Le procès des viols de Mazan, qui se tient actuellement à Avignon, n’en finit pas de révéler son lot de surprises et de controverses. Mercredi 18 septembre, l’audience a été le théâtre d’un nouveau scandale lorsque des avocats de la défense ont demandé la diffusion de photos intimes de Gisèle Pelicot, 72 ans, la victime présumée au cœur de cette affaire hors normes.
Des clichés compromettants projetés en pleine audience
Alors que Gisèle Pelicot témoignait à la barre, les avocats de certains des 50 accusés ont réclamé le visionnage de 27 photographies issues du disque dur de Dominique Pelicot, l’ex-mari de la septuagénaire. Selon la défense, ces clichés intimes du couple seraient “utiles à la manifestation de la vérité” car ils suggèreraient que la victime était consentante lors des actes sexuels imposés par son conjoint et des inconnus.
Gisèle Pelicot, qui se bat depuis le début du procès pour que les débats soient intégralement publics, a donné son accord pour la diffusion des images, non sans un certain malaise. Dans un silence de plomb uniquement rompu par les clics de souris du président, les photos défilent alors sur l’écran de la salle d’audience, révélant l’intimité d’un couple à la dérive.
“J’ai l’impression que la coupable, c’est moi”

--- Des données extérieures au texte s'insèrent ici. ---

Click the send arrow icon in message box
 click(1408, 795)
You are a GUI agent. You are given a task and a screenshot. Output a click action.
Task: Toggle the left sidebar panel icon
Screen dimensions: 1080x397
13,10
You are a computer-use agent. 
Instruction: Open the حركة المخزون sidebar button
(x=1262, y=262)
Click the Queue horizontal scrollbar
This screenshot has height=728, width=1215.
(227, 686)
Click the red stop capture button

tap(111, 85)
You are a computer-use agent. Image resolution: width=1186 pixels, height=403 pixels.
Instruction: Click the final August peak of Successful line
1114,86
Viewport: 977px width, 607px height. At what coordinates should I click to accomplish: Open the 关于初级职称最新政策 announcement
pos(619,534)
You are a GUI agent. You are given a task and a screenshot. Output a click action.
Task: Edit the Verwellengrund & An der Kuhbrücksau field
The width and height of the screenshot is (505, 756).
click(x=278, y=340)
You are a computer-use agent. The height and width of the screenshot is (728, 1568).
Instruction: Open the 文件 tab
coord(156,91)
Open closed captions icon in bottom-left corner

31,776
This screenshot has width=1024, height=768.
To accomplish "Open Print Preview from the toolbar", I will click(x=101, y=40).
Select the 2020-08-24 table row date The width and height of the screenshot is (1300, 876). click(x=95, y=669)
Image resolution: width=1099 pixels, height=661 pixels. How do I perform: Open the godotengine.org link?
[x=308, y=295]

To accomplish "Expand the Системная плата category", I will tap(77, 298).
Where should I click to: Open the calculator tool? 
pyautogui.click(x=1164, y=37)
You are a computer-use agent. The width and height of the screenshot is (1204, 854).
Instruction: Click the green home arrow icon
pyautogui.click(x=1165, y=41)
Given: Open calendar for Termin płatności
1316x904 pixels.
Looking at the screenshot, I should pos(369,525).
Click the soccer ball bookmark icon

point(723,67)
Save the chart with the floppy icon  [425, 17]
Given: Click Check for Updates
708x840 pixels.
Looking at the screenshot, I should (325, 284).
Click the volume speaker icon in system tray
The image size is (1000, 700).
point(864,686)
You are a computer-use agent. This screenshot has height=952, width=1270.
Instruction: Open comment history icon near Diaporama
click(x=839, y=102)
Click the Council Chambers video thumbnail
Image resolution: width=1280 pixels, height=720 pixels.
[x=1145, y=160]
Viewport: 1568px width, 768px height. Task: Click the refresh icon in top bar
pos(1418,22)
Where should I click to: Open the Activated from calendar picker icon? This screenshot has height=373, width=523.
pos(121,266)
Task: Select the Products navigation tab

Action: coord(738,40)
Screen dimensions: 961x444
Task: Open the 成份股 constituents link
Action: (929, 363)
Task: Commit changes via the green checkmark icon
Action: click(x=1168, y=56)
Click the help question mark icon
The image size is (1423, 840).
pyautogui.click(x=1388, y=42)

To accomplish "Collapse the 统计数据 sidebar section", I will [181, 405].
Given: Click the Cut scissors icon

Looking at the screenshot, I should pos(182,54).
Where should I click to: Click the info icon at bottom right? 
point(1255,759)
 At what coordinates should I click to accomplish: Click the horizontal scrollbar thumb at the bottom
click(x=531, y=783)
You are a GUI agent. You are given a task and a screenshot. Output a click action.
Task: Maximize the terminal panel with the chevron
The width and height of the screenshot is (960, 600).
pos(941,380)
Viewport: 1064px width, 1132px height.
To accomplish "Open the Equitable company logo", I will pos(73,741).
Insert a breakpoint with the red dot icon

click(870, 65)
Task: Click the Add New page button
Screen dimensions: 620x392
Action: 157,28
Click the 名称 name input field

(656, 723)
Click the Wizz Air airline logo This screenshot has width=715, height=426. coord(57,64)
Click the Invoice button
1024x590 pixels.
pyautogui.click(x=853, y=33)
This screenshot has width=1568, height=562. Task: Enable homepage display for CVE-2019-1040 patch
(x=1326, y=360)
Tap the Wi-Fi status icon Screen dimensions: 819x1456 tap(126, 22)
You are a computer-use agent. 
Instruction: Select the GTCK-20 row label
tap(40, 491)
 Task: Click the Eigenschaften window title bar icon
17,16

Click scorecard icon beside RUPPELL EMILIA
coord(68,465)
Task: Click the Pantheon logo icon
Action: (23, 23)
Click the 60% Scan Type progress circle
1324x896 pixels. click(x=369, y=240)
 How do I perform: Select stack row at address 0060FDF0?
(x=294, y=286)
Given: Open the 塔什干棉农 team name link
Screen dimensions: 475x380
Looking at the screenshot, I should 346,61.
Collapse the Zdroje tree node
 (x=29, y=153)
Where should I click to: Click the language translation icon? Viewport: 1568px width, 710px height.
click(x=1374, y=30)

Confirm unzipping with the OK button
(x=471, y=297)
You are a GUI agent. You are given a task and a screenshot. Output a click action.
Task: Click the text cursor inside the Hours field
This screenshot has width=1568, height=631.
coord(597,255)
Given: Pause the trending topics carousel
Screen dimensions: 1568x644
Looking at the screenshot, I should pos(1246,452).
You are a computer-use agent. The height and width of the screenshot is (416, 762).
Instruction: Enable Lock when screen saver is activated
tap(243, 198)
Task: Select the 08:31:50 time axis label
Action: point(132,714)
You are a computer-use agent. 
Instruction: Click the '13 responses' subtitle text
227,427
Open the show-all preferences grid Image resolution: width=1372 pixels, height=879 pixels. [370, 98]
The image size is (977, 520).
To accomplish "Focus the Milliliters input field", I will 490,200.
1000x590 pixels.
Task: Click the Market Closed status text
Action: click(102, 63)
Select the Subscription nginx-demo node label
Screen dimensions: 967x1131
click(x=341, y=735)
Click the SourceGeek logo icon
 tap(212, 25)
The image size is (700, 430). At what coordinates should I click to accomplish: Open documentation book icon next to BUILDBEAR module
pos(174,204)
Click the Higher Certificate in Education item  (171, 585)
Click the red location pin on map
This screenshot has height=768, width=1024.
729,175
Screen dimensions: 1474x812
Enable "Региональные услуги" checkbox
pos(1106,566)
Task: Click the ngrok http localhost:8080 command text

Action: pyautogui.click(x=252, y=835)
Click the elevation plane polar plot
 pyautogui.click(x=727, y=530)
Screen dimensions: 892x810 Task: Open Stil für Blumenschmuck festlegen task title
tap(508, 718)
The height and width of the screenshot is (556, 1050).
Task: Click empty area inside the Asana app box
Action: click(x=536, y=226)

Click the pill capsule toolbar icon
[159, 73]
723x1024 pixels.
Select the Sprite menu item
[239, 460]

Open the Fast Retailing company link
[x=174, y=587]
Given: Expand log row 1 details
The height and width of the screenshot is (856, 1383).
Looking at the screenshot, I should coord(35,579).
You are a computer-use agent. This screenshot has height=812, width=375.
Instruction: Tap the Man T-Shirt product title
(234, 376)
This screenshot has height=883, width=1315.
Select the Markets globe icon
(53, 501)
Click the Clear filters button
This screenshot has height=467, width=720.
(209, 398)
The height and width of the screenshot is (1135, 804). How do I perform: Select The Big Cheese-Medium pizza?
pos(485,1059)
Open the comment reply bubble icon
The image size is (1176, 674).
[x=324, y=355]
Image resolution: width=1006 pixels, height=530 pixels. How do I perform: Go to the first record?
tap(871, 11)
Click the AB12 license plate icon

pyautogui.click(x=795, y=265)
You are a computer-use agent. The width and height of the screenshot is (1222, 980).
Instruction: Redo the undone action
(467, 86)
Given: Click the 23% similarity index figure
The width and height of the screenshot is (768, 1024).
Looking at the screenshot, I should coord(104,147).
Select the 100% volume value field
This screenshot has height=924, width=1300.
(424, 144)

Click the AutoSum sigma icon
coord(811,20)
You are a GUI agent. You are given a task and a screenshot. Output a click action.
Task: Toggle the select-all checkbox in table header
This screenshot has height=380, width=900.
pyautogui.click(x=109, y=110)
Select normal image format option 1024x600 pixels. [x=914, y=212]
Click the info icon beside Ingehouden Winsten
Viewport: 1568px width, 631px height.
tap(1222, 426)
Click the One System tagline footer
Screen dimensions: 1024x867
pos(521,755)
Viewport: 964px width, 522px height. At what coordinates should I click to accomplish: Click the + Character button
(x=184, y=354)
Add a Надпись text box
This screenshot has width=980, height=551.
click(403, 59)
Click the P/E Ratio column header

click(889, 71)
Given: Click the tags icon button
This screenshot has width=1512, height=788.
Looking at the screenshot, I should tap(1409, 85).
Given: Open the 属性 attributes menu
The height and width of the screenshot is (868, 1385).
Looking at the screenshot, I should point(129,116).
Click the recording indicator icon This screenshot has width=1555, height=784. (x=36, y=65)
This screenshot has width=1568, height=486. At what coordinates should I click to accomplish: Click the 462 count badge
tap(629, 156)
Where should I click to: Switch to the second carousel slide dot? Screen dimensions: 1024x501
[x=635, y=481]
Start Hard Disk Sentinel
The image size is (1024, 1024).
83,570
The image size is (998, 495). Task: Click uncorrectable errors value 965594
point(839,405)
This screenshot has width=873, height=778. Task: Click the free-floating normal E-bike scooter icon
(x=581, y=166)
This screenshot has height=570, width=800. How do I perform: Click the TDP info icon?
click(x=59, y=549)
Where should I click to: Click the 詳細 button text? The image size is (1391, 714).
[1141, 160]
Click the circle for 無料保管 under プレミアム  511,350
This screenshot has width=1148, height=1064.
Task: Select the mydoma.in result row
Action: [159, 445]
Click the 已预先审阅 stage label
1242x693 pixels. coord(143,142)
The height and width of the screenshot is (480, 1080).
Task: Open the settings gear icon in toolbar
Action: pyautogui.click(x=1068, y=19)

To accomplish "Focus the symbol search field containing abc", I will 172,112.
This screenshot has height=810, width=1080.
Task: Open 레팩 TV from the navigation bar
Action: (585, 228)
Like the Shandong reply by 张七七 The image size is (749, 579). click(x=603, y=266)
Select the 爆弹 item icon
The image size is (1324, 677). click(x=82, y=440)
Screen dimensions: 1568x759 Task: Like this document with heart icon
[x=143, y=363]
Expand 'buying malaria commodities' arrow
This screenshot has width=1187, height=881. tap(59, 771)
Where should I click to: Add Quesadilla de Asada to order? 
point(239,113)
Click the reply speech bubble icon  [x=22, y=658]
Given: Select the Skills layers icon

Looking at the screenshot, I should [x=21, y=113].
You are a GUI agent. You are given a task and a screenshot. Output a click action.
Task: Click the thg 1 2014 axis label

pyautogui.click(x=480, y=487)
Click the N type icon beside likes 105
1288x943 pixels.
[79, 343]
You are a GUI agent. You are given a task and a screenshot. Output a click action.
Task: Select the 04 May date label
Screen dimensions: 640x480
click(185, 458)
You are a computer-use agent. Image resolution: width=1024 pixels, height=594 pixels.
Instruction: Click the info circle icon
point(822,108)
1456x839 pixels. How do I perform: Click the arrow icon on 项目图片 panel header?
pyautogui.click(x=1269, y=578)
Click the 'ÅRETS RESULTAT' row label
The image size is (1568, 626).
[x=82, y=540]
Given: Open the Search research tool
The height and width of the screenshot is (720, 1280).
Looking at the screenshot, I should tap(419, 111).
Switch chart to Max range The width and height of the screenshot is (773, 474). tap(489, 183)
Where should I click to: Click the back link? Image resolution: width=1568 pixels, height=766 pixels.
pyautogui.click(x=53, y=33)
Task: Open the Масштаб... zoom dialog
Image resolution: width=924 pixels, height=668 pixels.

Mais rapidement, la victime s’insurge. Pour la première fois depuis l’ouverture du procès, Gisèle Pelicot hausse le ton :
“On veut dire que j’ai appâté ces hommes. J’ai l’impression que la coupable, c’est moi”
s’emporte-t-elle à la barre.
Pointant du doigt certains clichés, elle affirme avec force : “Ce n’est pas moi sur ces photos !”. Un moment de tension rare dans ce procès des plus singuliers.
Un procès sous le signe de la “soumission chimique”
Depuis le 2 septembre dernier, Gisèle Pelicot fait face à son ex-mari, Dominique Pelicot. Cet ancien électricien comparaît libre devant la cour criminelle du Vaucluse pour “complicité de viol par administration de substances” et “complicité d’agressions sexuelles par administration de substances”. Il est accusé d’avoir drogué son épouse à son insu pendant des années, avant de la livrer à des inconnus contactés sur internet pour des relations sexuelles imposées.
Au cœur des débats : la question de la soumission chimique. Gisèle Pelicot affirme avoir été droguée par son mari via des médicaments dissous dans son café du matin, la plongeant dans un état second avant les viols. Une version contestée par Dominique Pelicot, qui évoque un “jeu” librement consenti par son épouse. Les analyses toxicologiques menées pendant l’enquête n’ont pas permis de détecter la présence de “drogues du viol” dans l’organisme de la septuagénaire.
Un dossier “hors normes” pour la justice française
Au-delà du débat sur le consentement de la victime présumée, c’est l’ampleur de l’affaire qui sidère. 51 hommes au total sont cités dans cette procédure fleuve, du jamais-vu pour la justice française en matière de crimes sexuels. Parmi eux, 50 “clients” de Dominique Pelicot, âgés de 26 à 73 ans et issus de tous milieux sociaux : chef d’entreprise, aide-soignant, représentant de commerce, fonctionnaire…
Tandis que l’ancien mari encourt 20 ans de réclusion criminelle, les 50 autres accusés comparaissent pour “viol” ou “agressions sexuelles” et risquent jusqu’à 10 ans d’emprisonnement. Ils assurent avoir été “dupés” par Dominique Pelicot qui leur faisait croire, photos intimes à l’appui, que son épouse était consentante.
Le calvaire d’une femme sous emprise
Pendant ce temps, Gisèle Pelicot, décrite comme une femme fragile et sous emprise, livre un récit glaçant. Humiliations, violences sexuelles à répétition, chantage au suicide… La septuagénaire était, selon ses dires, totalement soumise à son mari manipulateur.
“Je n’arrivais pas à me soustraire à l’emprise qu’il avait sur moi”
a-t-elle confié à la barre, évoquant sa “peur de tout perdre”.
Un calvaire qui aurait duré pendant près de 10 ans, dans l’indifférence générale, jusqu’à ce que Gisèle Pelicot trouve la force de porter plainte en 2020, deux ans après le décès de son mari.
La diffusion des photos intimes lors de l’audience de mercredi a ravivé les blessures de cette femme brisée, déjà éprouvée par un procès éprouvant. Mais déterminée à aller jusqu’au bout pour que la vérité éclate dans ce dossier tentaculaire aux allures de naufrage conjugal, Gisèle Pelicot compte bien se battre jusqu’au verdict, attendu le 6 octobre prochain. Le procès des viols de Mazan n’a certainement pas fini de faire parler de lui.